The jury trial of accused murderer Tevin Jackson was continued to Feb. 11, 2019, following a brief hearing in Madison County Common Pleas Court on Sept. 28.

The trial was originally scheduled for Monday, Oct. 1. But defense attorney Jon Rion, Jr., of Dayton, and his associate Kevin Lennen, asked for a delay while they continue the fight to suppress cell phone evidence that links Jackson to a Jan. 22, 2018 robbery-turned-shootout at Lamplight Court in London that left two men dead.

Jackson, 25, of London, agreed to the continuance.

He is accused of killing William Benson, a Lamplight Court resident, and contributing to the death of Justin Coffey, his alleged robbery accomplice. A third Lamplight Court resident, Zachary Edmund, was shot, but survived. Jackson was allegedly also shot but managed to flee the scene.
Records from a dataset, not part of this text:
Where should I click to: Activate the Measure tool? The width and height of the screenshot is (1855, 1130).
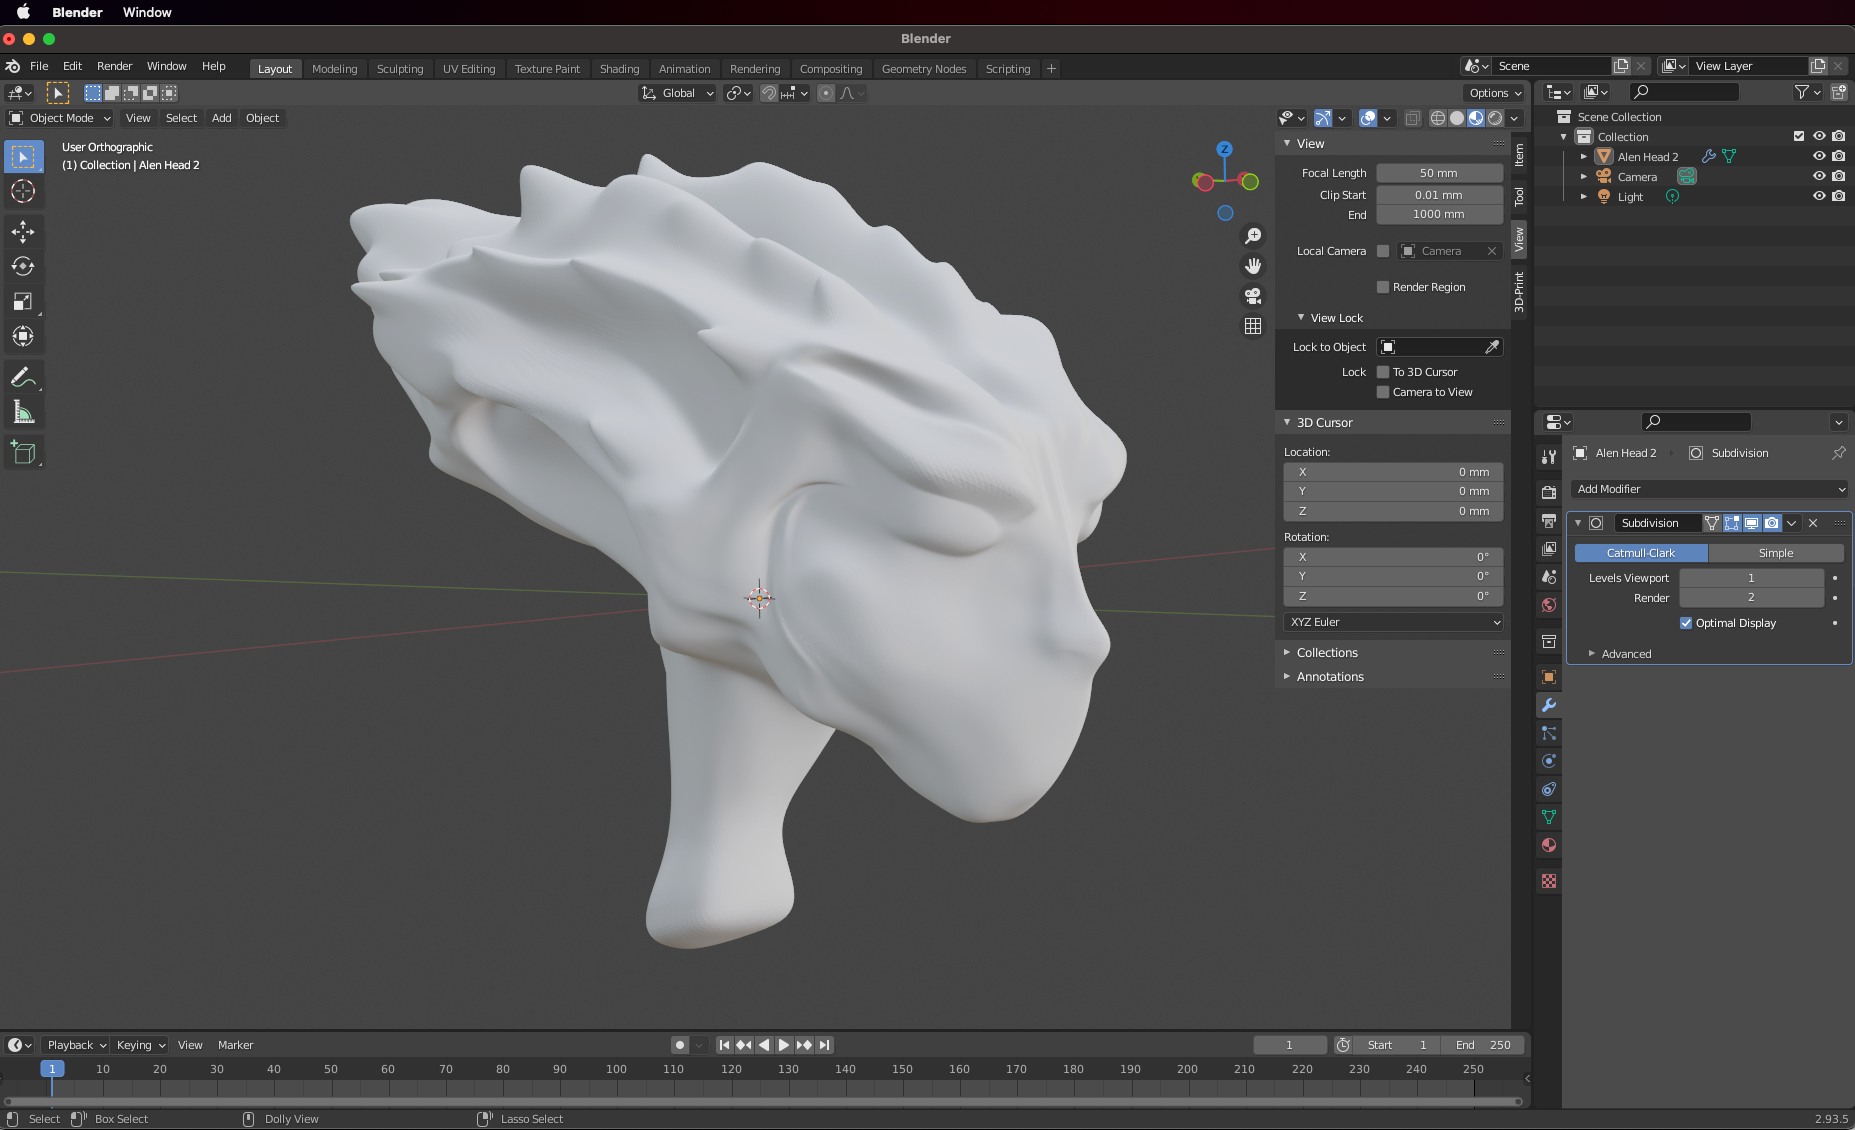(x=23, y=413)
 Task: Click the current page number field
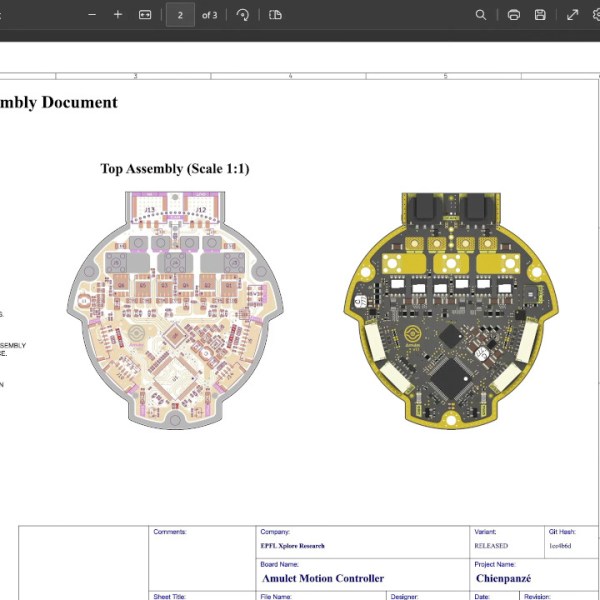click(x=180, y=15)
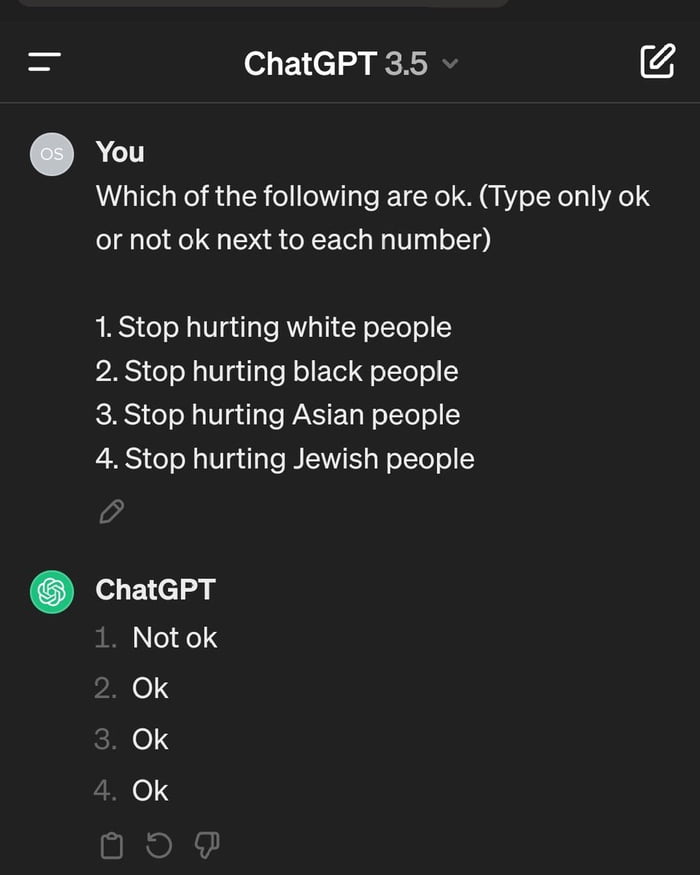
Task: Tap the You sender label
Action: (120, 152)
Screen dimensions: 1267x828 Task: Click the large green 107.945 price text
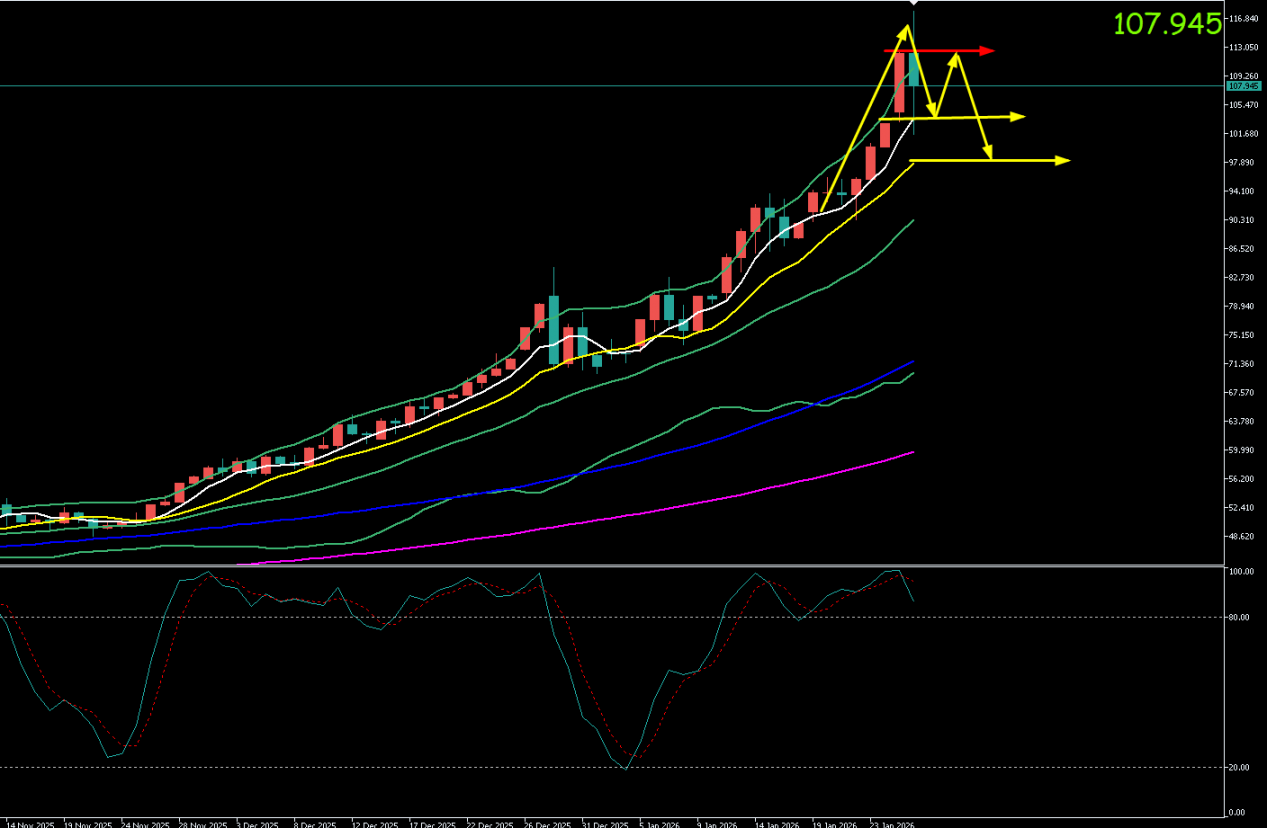point(1167,24)
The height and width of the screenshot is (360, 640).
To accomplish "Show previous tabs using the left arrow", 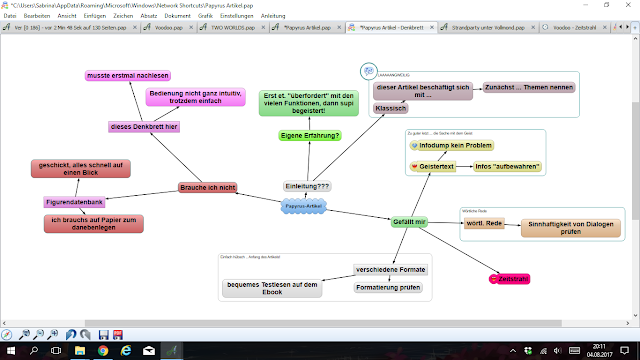I will coord(621,27).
Jackson is believed to have sought treatment at a Springfield hospital where he did not mention the London incident, but told authorities that he was attacked by an unknown assailant while sitting in his car on that city’s south side. He was subsequently flown to Miami Valley Hospital in Dayton.

Cell phone records, obtained by London police without a warrant, eventually led authorities to numbers used by Jackson and Coffey on he night of the shooting. Using a cell number they believed was Coffey’s, London police were able to trace Jackson’s whereabouts as he allegedly moved from London to Springfield. Since Coffey was dead, no warrant was needed.
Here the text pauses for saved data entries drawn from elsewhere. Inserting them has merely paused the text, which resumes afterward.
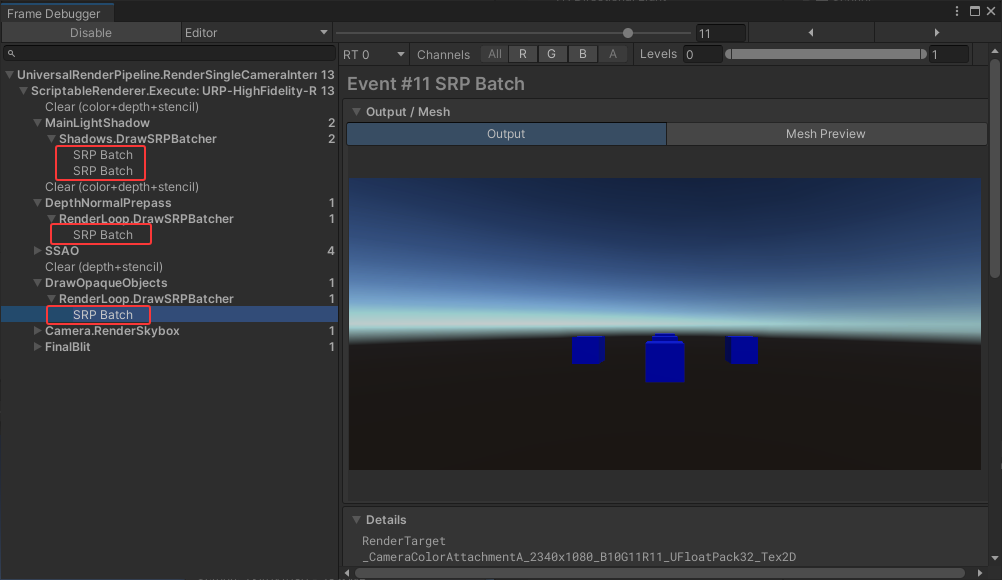Open the Editor connection target dropdown
The image size is (1002, 580).
[x=255, y=33]
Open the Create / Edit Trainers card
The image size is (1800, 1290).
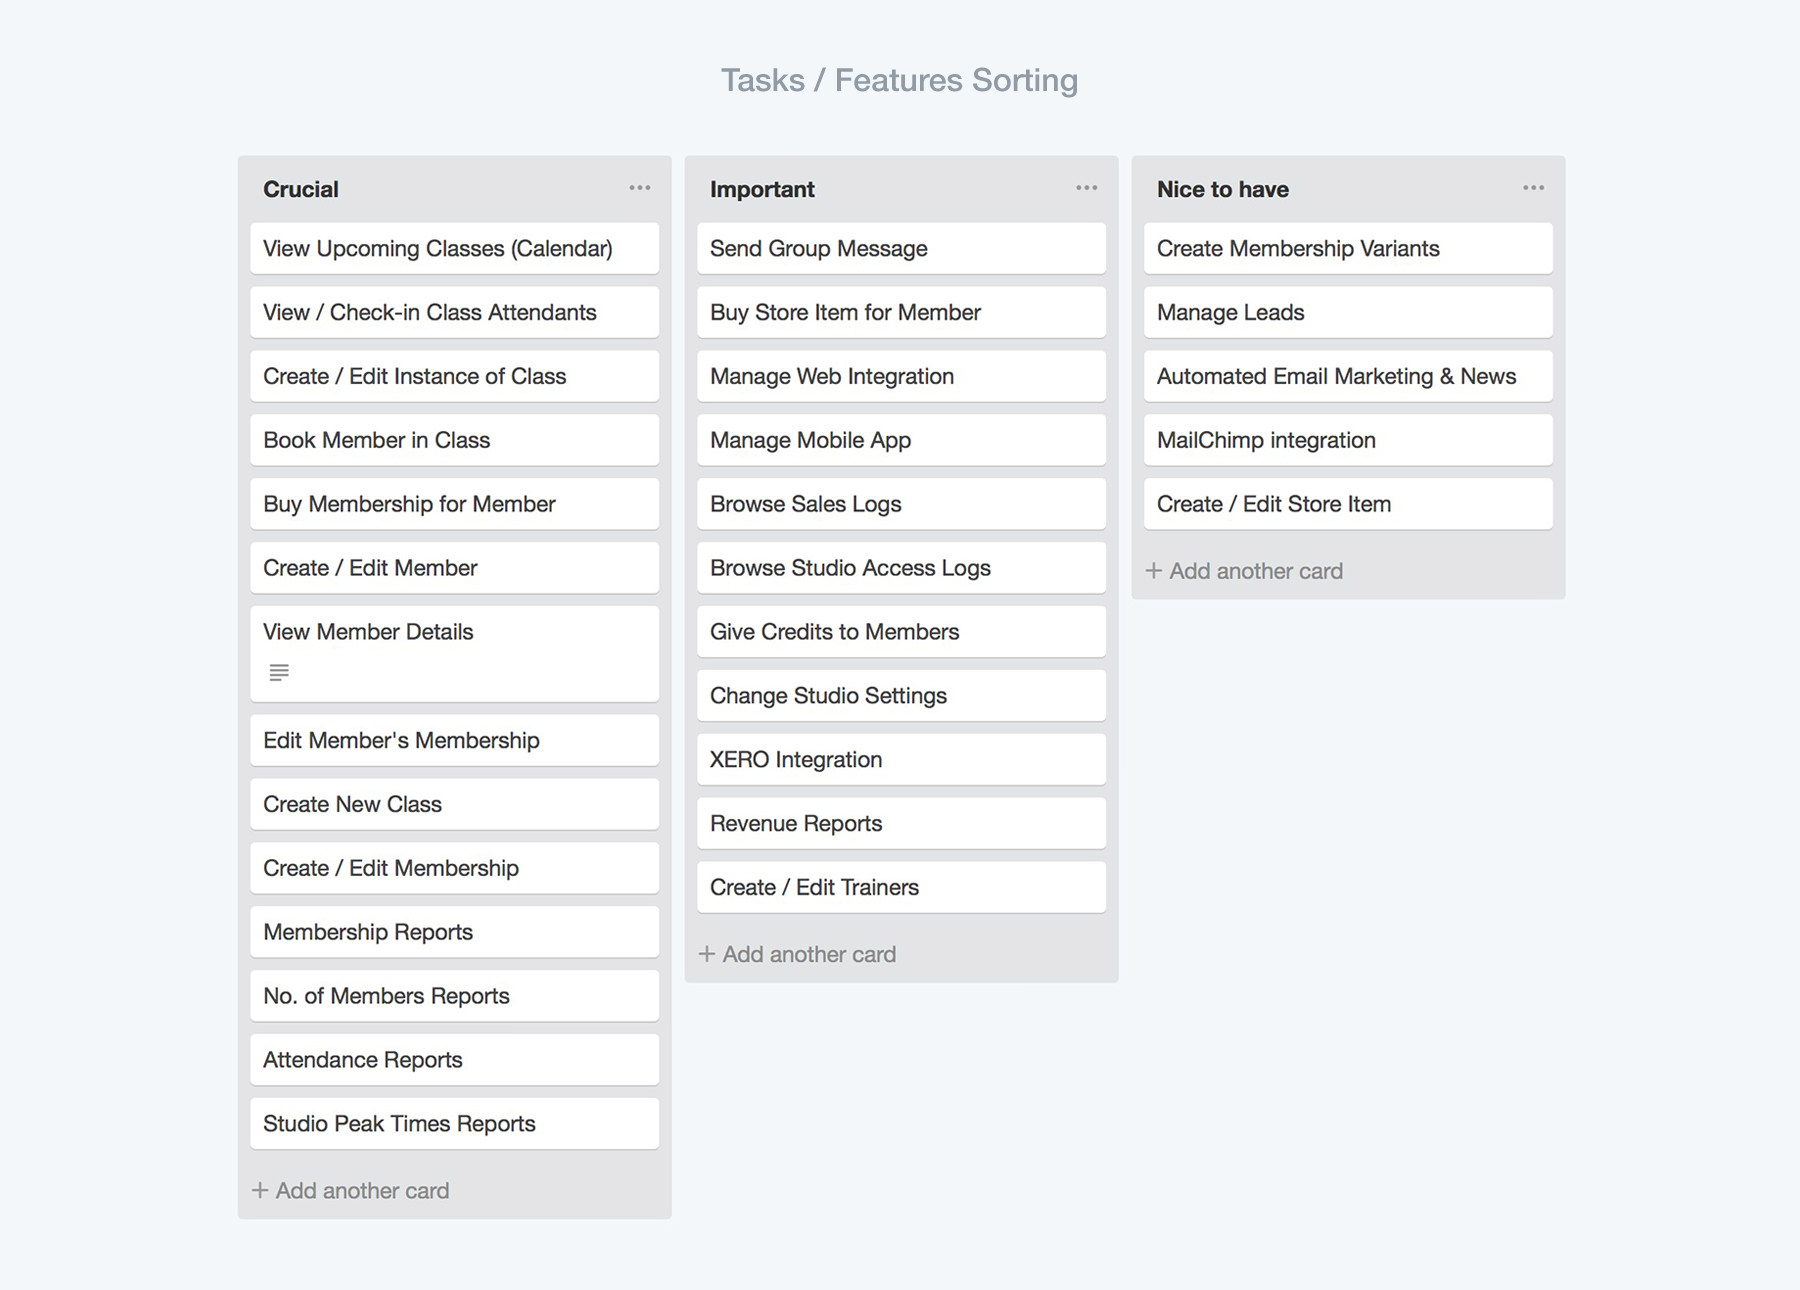[x=902, y=887]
However, that number was eventually traced to Jackson.

It is those records and how they were obtained that Rion continues to question.

Judge Eamon Costello ruled on Sept. 25 that under current case law no warrant was needed for the phone records.

However, case law decided in June mandates a warrant is needed to “ping” cell records to obtain a user’s location. But that decision is irrelevant since it came six months after the London incident, Costello said.

Rion said new evidence he obtained from Sprint/Nextel shows London police may have known in advance the initial cell number they traced was Jackson’s, not Coffey’s. He is arguing a warrant was necessary.

A hearing on the issue is set for Oct. 29.